Du côté des activistes, les membres du groupe Girifna ont été la cible d’arrestation à leur domicile tout comme le journaliste citoyen Usamah Mohamad (@simsimt) ou la bloggeuse et militante des droits de l’homme Mimz,@MimzicalMimz.Dans un communiqué, l’organisation Human rights Watch a appelé le Soudan à « mettre un terme à sa répression des manifestations pacifiques, libérer les personnes arrêtées et autoriser les journalistes à couvrir librement les événements ».

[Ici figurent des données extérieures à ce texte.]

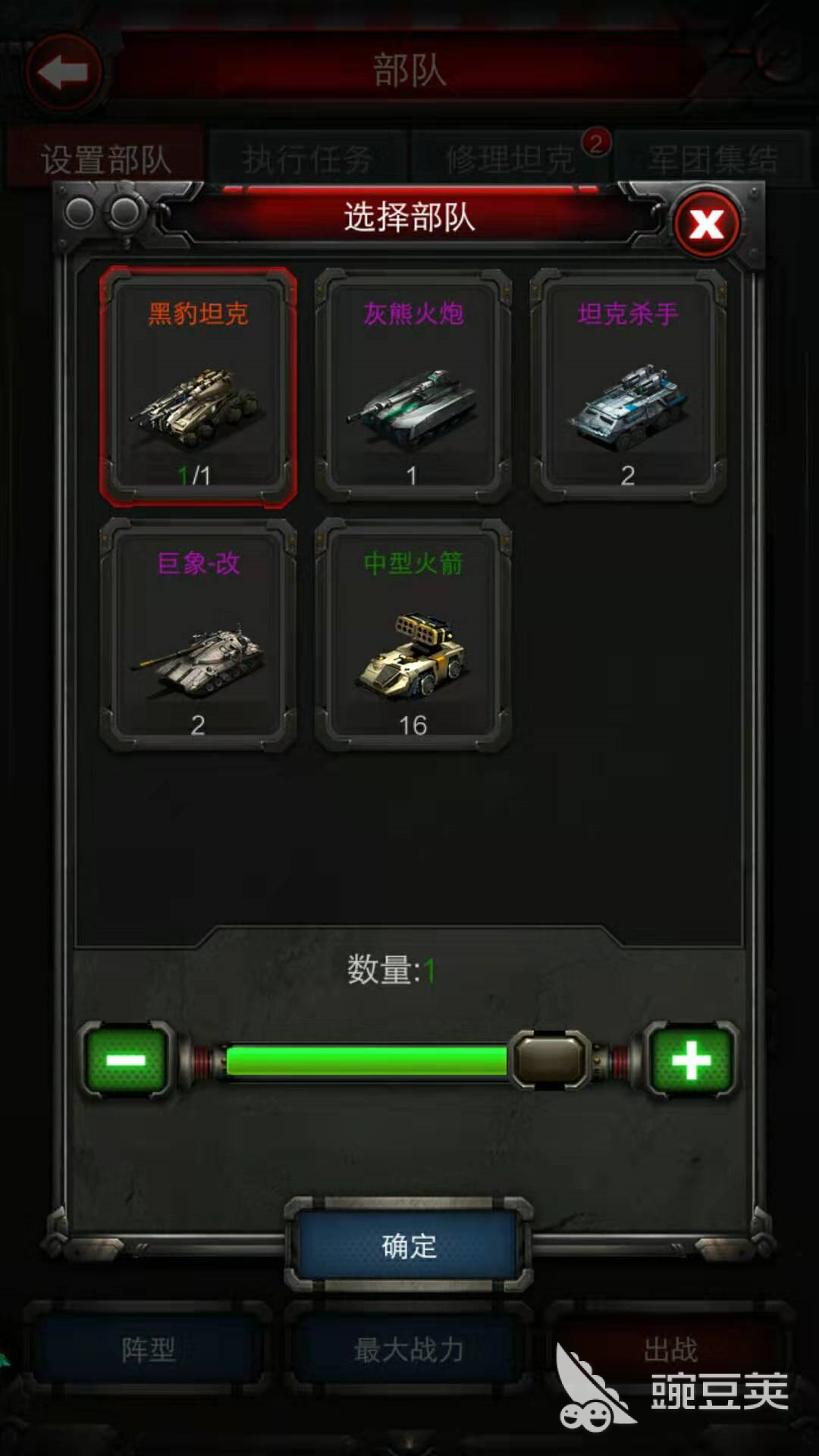Close the 选择部队 dialog with red X
Screen dimensions: 819x1456
pos(707,224)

Président soudanais Omar el-Béchir / Photo AFP
Président soudanais Omar el-Béchir / Photo AFP
Nouvel épisode du "Printemps arabe" ?
Peut-on pour autant parler de ces manifestations successives comme d'une nouvelle étape du Printemps Arabe ? Seuls les médias usent réellement de ce qualificatif. Le président soudanais Omar el-Béchir, recherché par la Cour pénale internationale (CPI) (lire notre article sur la CPI) pour des crimes contre l'humanité au Darfour, a minimisé l’impact de ces révoltes dans une déclaration dimanche dernier : « Les gens qui brûlent les pneus ne sont pas nombreux et ils cherchent juste la bagarre".

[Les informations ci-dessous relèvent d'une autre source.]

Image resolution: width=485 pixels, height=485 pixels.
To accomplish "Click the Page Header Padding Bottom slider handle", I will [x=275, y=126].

Pour les activistes, tous les espoirs de changement sont permis à certaines conditions : « Aujourd’hui est une date clé pour nous [Samedi 30 juin marque les 23 ans au pouvoir d'Omar el-Béchir, ndlr]. Si la mobilisation est importante, il n’y a pas de retour en arrière possible. Si elle est minime et attaquée violemment, alors le mouvement pour un changement de régime a des chances de mourir, du moins pour le moment », confie Yousif, économiste et jeune activiste soudanais. La mobilisation pourrait donc amorcer un tournant dans la lutte du peuple contre un régime coercitif qui laisse une économie exsangue. Seul bémol si jamais la révolte est un succès : la suite à donner au mouvement. « La liaison est imparfaite pour l’instant entre cette opposition civile et les groupes armés comme le SPLM [Mouvement de libération du peuple soudanais, ndlr] ou les Darfouriens qui militairement tous regroupés ne représentent pas une menace pour le régime », souligne Roland Marchal. Les manifestants Soudanais, eux, sont encore enthousiastes. 

La révolte sur Internet

Depuis plusieurs jours, les réseaux sociaux se font l'écho des revendications économiques et politiques des Soudanais. Sur Twitter : le hastag #SudanRevolts permet de suivre l'évolution de la situation sur place. Les internautes postent aussi de nombreuses photos et vidéos des manifestations. Les appels à la mobilisation se font entendre comme dans ce tweet de Yousif Elmahdi (@Usiful_ME): "Keep protesting, keep documenting, keep talking to media, keep tweeting, keep up the momentum, this revolution is coming ?#sudanrevolts" Sur Facebook : des internautes se prennent en photo avec un message de soutien au peuple soudanais. Grâce à un recoupement d'information, une carte interactive permet de suivre en direct les lieux d'arrestations, de manifestation au Soudan. Pour suivre la progression de la situation, le site internet en anglais d'AlJazeera a créé un blog reprenant les tweets d'internautes soudanais. Le groupe de pirates informatique Anonymoussoutient la révolte populaire et aurait déjà attaqué à plusieurs reprises des sites gouvernementaux soudanais.